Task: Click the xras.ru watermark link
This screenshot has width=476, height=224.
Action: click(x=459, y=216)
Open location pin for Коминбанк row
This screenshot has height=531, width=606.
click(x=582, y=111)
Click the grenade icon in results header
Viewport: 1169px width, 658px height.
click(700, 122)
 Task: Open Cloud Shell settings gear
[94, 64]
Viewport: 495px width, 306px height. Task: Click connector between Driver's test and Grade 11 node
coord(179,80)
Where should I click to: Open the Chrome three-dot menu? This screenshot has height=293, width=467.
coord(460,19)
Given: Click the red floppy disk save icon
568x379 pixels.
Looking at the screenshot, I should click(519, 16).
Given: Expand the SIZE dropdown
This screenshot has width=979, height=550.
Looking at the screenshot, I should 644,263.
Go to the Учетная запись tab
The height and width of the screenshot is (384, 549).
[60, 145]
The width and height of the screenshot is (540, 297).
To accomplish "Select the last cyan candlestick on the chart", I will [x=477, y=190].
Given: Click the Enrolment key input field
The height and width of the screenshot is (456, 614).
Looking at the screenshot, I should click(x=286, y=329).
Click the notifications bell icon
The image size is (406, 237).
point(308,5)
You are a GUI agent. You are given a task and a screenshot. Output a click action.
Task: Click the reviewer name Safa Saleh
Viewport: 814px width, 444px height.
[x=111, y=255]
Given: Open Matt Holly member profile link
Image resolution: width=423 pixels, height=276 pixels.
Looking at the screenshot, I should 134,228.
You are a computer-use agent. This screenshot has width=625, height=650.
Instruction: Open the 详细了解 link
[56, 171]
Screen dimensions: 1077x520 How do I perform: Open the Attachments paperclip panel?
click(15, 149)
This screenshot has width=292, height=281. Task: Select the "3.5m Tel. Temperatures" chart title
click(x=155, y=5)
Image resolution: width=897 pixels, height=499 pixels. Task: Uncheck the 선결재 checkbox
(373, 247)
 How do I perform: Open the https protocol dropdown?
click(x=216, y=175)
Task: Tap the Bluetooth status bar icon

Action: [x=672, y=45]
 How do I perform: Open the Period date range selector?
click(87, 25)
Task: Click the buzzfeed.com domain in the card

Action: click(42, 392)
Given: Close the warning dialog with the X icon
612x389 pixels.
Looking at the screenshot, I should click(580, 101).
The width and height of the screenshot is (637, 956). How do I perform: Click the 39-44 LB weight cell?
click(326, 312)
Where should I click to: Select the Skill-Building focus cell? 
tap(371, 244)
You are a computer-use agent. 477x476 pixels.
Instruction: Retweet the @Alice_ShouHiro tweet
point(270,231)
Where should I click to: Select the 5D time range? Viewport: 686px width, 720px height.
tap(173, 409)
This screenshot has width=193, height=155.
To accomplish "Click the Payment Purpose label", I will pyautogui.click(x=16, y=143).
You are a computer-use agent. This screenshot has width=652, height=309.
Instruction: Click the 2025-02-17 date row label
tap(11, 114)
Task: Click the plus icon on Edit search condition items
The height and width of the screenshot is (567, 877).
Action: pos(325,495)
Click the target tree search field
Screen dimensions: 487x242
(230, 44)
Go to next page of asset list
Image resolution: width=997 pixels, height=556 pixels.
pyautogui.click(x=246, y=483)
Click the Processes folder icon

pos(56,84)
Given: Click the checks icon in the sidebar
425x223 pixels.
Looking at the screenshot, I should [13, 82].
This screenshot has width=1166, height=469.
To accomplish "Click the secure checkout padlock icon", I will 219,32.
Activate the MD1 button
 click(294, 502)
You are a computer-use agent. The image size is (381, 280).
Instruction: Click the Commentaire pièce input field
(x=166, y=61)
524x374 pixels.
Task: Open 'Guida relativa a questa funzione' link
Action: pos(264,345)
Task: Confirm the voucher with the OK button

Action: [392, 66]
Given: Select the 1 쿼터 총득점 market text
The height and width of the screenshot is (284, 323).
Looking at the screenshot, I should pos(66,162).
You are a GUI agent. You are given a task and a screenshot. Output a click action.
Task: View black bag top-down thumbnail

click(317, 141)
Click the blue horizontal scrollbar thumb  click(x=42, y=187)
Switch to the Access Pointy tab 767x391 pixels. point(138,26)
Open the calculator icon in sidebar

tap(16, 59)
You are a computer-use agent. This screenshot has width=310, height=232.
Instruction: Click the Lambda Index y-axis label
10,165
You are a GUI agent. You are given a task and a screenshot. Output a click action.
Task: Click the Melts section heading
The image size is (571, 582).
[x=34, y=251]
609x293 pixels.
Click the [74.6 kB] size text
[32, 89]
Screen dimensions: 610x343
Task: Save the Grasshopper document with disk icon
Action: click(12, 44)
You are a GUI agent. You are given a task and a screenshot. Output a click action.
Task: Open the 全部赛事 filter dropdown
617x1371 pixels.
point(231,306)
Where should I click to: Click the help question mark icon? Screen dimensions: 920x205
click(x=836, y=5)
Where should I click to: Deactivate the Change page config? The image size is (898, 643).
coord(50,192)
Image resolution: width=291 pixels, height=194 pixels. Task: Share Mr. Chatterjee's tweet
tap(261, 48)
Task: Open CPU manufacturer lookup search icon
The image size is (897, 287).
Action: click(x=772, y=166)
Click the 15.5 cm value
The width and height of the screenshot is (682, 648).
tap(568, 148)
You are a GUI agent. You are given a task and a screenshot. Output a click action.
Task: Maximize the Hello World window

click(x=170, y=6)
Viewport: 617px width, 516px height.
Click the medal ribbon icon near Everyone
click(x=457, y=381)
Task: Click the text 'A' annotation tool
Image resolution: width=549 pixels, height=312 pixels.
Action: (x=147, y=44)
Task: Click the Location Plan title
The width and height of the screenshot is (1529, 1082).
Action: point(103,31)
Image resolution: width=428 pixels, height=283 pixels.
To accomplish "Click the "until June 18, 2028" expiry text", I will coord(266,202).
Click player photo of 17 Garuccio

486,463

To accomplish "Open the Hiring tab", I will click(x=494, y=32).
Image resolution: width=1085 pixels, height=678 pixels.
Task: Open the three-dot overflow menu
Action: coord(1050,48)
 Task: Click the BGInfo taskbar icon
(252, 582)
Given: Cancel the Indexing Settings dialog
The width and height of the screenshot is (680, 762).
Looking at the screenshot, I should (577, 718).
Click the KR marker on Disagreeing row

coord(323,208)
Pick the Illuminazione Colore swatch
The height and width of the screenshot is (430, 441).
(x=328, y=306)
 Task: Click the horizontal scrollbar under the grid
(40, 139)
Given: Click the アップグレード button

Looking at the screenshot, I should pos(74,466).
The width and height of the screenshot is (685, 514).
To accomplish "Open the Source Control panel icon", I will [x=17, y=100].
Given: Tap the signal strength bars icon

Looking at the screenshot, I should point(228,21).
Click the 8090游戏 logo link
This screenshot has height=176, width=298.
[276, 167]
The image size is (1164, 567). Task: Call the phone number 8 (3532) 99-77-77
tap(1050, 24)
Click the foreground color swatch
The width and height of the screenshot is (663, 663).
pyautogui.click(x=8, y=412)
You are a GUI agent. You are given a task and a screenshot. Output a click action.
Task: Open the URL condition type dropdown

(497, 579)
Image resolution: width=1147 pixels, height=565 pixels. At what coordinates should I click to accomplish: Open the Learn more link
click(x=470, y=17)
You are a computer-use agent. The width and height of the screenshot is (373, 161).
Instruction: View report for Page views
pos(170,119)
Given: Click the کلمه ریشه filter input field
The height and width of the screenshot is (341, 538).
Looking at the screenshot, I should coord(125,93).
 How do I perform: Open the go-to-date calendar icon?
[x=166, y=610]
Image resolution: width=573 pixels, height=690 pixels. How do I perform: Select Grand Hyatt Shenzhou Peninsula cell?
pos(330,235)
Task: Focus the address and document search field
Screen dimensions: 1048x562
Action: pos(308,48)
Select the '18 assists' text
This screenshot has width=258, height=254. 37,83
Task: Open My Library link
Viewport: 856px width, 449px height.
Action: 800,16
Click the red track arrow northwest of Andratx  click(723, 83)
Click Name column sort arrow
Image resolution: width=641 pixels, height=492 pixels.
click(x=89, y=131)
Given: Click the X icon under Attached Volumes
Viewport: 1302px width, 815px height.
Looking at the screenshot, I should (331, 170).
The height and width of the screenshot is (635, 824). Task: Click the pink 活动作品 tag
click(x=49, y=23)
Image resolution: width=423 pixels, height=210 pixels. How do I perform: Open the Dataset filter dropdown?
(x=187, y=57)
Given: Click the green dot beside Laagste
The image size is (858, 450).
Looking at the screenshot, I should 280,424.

━━━━━━

Wherever the string "dialog" occurs in the entries, copy that whole line.

— SOLUTION TO THIS TASK —
Given: Close the warning dialog with the X icon
Given: Cancel the Indexing Settings dialog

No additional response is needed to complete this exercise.